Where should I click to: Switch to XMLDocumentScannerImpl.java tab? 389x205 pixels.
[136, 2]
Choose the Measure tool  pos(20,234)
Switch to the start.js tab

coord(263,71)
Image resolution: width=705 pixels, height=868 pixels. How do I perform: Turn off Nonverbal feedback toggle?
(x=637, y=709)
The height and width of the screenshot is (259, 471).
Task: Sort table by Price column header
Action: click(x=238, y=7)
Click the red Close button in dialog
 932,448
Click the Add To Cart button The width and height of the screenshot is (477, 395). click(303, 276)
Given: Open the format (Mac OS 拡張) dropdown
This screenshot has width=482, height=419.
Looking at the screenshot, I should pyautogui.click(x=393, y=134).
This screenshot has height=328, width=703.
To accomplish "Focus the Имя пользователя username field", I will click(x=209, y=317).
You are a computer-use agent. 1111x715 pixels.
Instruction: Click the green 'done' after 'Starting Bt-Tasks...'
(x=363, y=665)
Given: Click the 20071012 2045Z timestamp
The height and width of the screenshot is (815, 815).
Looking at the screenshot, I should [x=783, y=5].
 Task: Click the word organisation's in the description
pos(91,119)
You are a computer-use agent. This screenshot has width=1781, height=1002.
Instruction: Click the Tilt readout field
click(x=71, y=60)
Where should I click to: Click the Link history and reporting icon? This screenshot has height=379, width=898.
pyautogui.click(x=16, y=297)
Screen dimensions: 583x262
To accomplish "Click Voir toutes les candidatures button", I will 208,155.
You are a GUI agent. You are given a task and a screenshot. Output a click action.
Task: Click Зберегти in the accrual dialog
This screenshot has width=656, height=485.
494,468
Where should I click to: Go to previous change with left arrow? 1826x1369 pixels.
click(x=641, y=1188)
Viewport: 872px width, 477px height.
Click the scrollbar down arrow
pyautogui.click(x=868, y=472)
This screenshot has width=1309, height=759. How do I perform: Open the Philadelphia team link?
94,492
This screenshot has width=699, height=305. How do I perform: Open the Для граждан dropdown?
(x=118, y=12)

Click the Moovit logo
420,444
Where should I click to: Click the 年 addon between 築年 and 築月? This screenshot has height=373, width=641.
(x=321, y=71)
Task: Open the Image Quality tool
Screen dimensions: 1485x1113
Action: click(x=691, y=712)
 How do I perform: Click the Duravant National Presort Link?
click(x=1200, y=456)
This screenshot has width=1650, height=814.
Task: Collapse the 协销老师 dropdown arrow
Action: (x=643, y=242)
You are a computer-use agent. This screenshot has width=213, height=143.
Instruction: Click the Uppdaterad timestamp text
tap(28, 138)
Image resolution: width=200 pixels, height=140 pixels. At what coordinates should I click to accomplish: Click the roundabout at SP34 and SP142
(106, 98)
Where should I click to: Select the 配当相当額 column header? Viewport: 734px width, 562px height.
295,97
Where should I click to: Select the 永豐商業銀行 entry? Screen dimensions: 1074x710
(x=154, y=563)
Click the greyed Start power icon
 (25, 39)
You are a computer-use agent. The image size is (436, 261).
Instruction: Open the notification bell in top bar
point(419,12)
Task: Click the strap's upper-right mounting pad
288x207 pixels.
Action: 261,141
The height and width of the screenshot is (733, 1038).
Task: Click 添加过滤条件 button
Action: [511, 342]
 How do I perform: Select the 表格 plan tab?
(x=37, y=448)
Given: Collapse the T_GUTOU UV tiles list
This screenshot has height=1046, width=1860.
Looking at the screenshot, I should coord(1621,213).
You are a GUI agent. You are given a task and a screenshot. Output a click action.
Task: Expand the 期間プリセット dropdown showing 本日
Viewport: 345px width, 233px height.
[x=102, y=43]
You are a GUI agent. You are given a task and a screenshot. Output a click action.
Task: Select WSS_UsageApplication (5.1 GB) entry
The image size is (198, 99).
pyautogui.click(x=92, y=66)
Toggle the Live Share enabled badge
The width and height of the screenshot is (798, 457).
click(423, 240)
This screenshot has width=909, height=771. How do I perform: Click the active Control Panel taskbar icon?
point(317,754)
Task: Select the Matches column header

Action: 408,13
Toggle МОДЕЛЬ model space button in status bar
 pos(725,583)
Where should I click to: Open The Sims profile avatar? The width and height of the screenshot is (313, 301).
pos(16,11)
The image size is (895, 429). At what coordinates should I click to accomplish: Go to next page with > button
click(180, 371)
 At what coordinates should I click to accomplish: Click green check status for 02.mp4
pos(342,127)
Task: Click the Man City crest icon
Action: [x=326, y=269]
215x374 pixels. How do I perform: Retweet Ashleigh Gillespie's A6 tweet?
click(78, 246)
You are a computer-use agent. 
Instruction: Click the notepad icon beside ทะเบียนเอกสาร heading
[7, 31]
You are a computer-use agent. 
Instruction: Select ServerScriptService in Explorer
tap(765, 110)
★ ★ ★
Put the material, from its first line through the line containing "pos(91,119)", into a Markdown table with the columns Number and Content. Give each nonblank line its own row with a running row number, and leave out blank lines.

FINISHED ANSWER ▸
| Number | Content |
|---|---|
| 1 | Where should I click to: Switch to XMLDocumentScannerImpl.java tab? 389x205 pixels. |
| 2 | [136, 2] |
| 3 | Choose the Measure tool  pos(20,234) |
| 4 | Switch to the start.js tab |
| 5 | coord(263,71) |
| 6 | Image resolution: width=705 pixels, height=868 pixels. How do I perform: Turn off Nonverbal feedback toggle? |
| 7 | (x=637, y=709) |
| 8 | The height and width of the screenshot is (259, 471). |
| 9 | Task: Sort table by Price column header |
| 10 | Action: click(x=238, y=7) |
| 11 | Click the red Close button in dialog |
| 12 |  932,448 |
| 13 | Click the Add To Cart button The width and height of the screenshot is (477, 395). click(303, 276) |
| 14 | Given: Open the format (Mac OS 拡張) dropdown |
| 15 | This screenshot has width=482, height=419. |
| 16 | Looking at the screenshot, I should pyautogui.click(x=393, y=134). |
| 17 | This screenshot has height=328, width=703. |
| 18 | To accomplish "Focus the Имя пользователя username field", I will click(x=209, y=317). |
| 19 | You are a computer-use agent. 1111x715 pixels. |
| 20 | Instruction: Click the green 'done' after 'Starting Bt-Tasks...' |
| 21 | (x=363, y=665) |
| 22 | Given: Click the 20071012 2045Z timestamp |
| 23 | The height and width of the screenshot is (815, 815). |
| 24 | Looking at the screenshot, I should [x=783, y=5]. |
| 25 |  Task: Click the word organisation's in the description |
| 26 | pos(91,119) |